If $a\ne0$:
$P\left(x,\frac{x^2-f(x)}2\right)\Rightarrow f(x)(f(x)-x^2)=0$
Denote $f(x)=\begin{cases}x^2&\text{if }x\in A\\0&\text{if }x\in B\end{cases}$, where $A\cup B=\mathbb R$ and $A\cap B=\emptyset$, $0\in B$. Now assume that $|A|\ge1$ (the opposite would be $\boxed{f(x)=x^2,a=4}$ works) and $|B|\ge2$.
Assume $\exists i,j\ne0:f(i)=0,f(j)=j^2$.
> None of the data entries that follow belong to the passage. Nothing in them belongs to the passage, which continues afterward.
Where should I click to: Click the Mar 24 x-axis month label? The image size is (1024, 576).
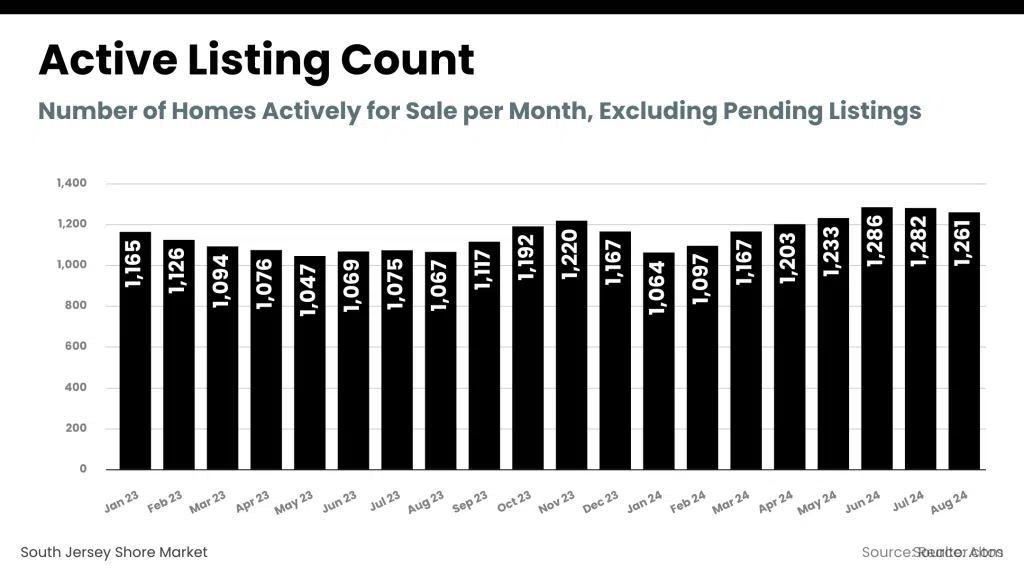click(x=732, y=499)
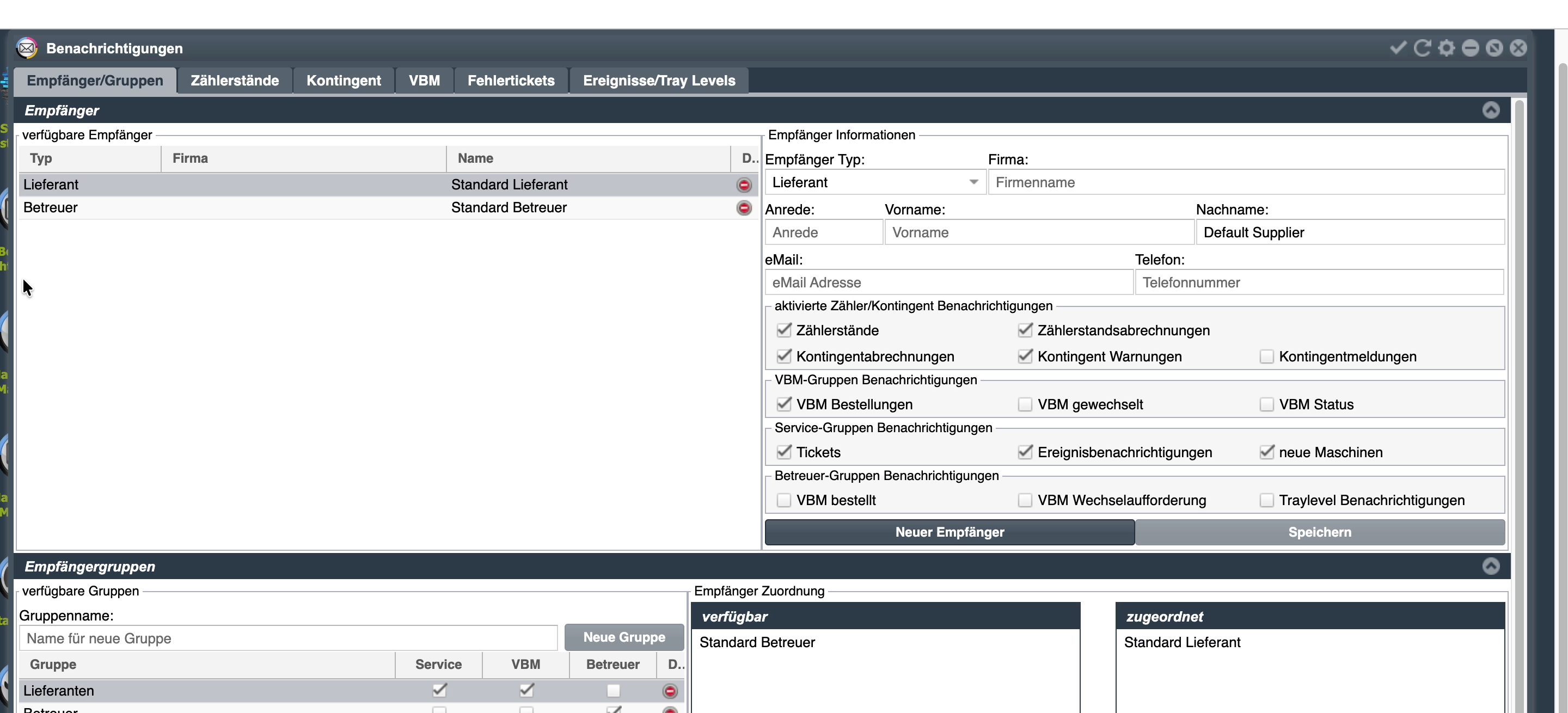Viewport: 1568px width, 713px height.
Task: Enable the Kontingentmeldungen checkbox
Action: (1267, 356)

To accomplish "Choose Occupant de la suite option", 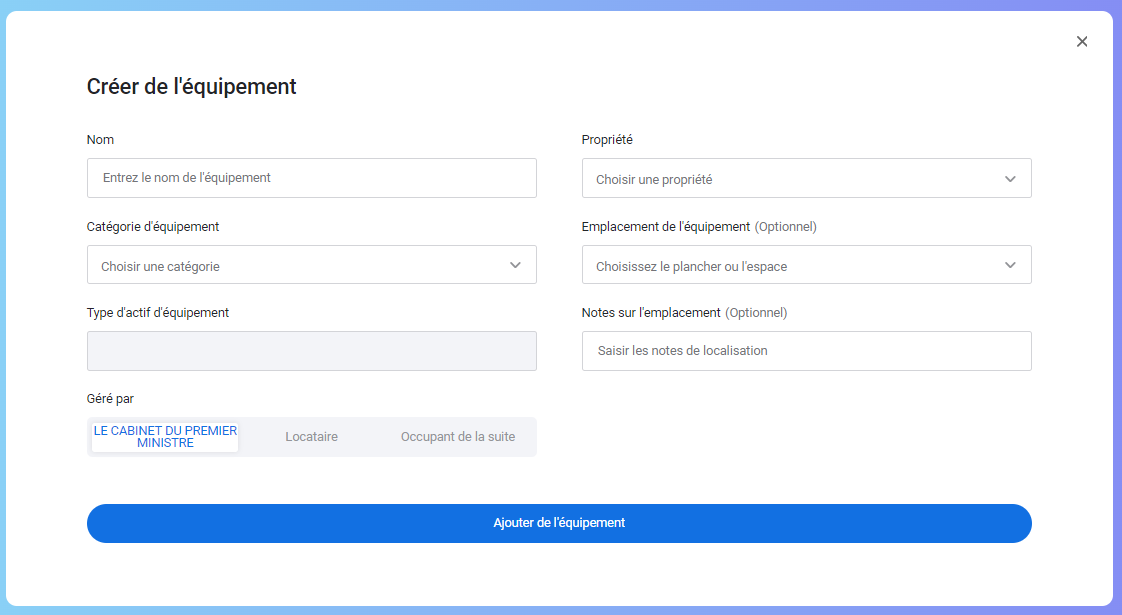I will (458, 437).
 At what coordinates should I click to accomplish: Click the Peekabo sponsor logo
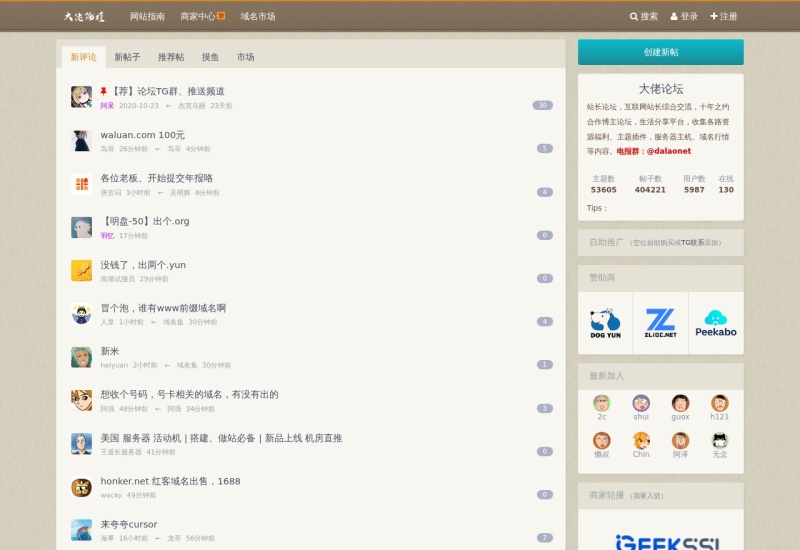tap(715, 323)
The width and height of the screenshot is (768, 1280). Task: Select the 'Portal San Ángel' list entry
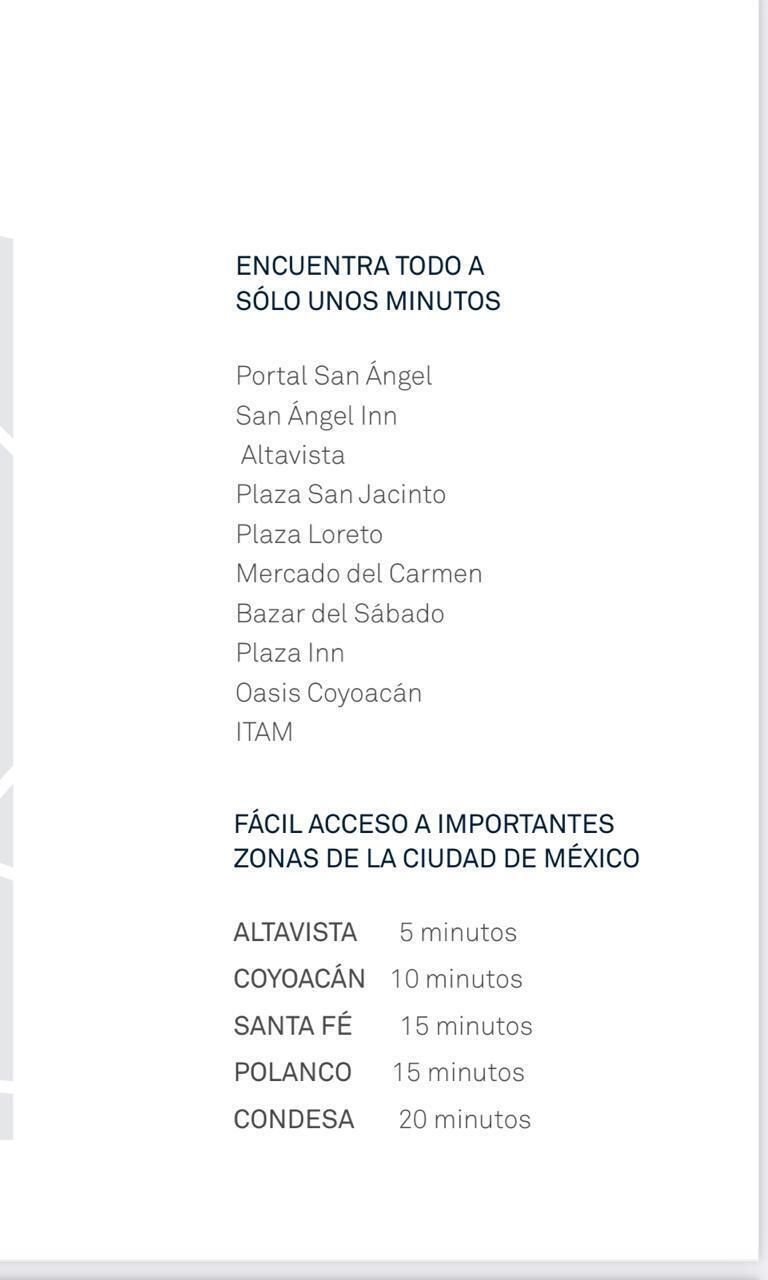coord(334,376)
$P(i,j)\Rightarrow f(i^2-j)=j^2\in\{0,(i^2-j)^2\}$, and since $j\ne0$ we would need $j^2=(i^2-j)^2$, so $i^2(i^2-2j)=0$ and hence $i^2=2j$. Thus $|B|\le1$. If $|B|=0$, then $\boxed{f(x)=0,a\in\mathbb R}$ works. Now assume that $|B|=1$. Then $|A|$ is at most $2$, contradiction. No more solutions here.
Assume now that $a=0$.
If $f$ is injective then $P(0,x)$ gives a contradiction upon varying $x$. So $\exists a\ne b:f(a)=f(b)$. Assume $a\ne-b$. Then $P(a,x),P(b,x)$ gives that $f(x)=f(x+\Delta)$ for some $\Delta\ne0$. Now $P(x,x^2),P(x+\Delta,x^2)$ gives $f(2\Delta x)=f(0)$, so $f$ is constant, and $\boxed{f(x)=c\in\mathbb R,a=0}$ works. Then we must have $a=-b$ if we assume otherwise. Then $f(x)+y=y-x^2$, so $\boxed{f(x)=-x^2,a=0}$ works.